The front door banged shut. It had an annoying spring closure that Matthew would have to fix. Packing cases and boxes lined the hallway.
‘Can we get a dog?’ It was Jack who asked, from halfway up the stairs.
‘No,’ Dinah said, and Matthew, simultaneously, ‘I should think so, why not?’
Because a dog is permanent. A dog says this is where we stay. I don’t want that, to be so far away, we’ve talked about it and yet not talked, and Matthew always evades me .
‘Yesss.’ Triumphant Jack punched the air with his fist. ‘Did you hear, Mer? Dad says we can get a dog.’
Only a dog, what difference will it make? We’re here now, with this house, neighbours, school for the boys, Matt’s big job. What did I tell myself, back at the Kerrigans’? That he’s my anchor, my compass needle …
Or not?
‘I’m not walking it. Not once. Not a single bloody step. Nor cleaning up after it. Right?’
Matthew leaned and affectionately kissed Dinah behind the ear.
‘Absolutely right. My lady dog-lover.’ Then he wandered away, picking up a stack of scientific journals from one of the half-emptied boxes.

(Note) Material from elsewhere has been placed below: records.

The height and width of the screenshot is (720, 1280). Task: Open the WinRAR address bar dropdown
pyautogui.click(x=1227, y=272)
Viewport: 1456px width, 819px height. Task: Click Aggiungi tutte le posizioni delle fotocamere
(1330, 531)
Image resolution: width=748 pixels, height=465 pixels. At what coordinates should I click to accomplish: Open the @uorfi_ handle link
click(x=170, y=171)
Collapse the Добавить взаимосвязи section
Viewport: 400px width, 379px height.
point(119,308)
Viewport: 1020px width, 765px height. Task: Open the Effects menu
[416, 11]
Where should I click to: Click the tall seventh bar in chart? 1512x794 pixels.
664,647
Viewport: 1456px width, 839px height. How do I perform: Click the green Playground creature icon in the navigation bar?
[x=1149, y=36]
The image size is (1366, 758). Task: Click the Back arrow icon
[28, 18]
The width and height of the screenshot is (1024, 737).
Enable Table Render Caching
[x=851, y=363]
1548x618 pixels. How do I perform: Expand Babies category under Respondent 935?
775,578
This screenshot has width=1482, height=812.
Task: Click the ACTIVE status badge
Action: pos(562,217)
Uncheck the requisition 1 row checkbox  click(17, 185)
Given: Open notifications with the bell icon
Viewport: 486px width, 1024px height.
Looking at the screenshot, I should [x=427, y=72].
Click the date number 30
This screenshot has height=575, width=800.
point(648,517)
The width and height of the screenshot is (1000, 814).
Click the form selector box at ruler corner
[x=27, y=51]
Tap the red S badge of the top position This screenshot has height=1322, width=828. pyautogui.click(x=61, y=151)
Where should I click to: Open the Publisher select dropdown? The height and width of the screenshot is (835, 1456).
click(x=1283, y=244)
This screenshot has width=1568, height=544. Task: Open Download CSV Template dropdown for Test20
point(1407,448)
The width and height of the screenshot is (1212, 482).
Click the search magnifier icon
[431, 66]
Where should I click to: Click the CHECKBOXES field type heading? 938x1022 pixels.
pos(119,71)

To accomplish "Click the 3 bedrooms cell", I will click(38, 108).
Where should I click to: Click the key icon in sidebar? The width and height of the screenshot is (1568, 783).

Dinah walked on into the kitchen. The sun shone into this room. There was a view from the window beyond the pine table all the way up the street to Mr Dershowitz’s. The boys’ footsteps clunked on the uncarpeted boards overhead.
Dinah stood at the window, her hands resting on the sill, looking out at Kendrick Street. Matthew’s work had brought him here, and so naturally she and the boys were with him. And in truth it made no difference, did it, wherever they lived?
Using the familiar strategy, she told herself that she had her husband and two children, the promise of novelty and the possibility of new friendships. There were boxes to be unpacked, and books and pictures and familiar pieces of furniture to be arranged in rooms that would accumulate their memories, given time.
And it might even turn out that Matthew and she were not running away at all. That their paths were parallel, not divergent, not leading away into a future she was unable to decipher.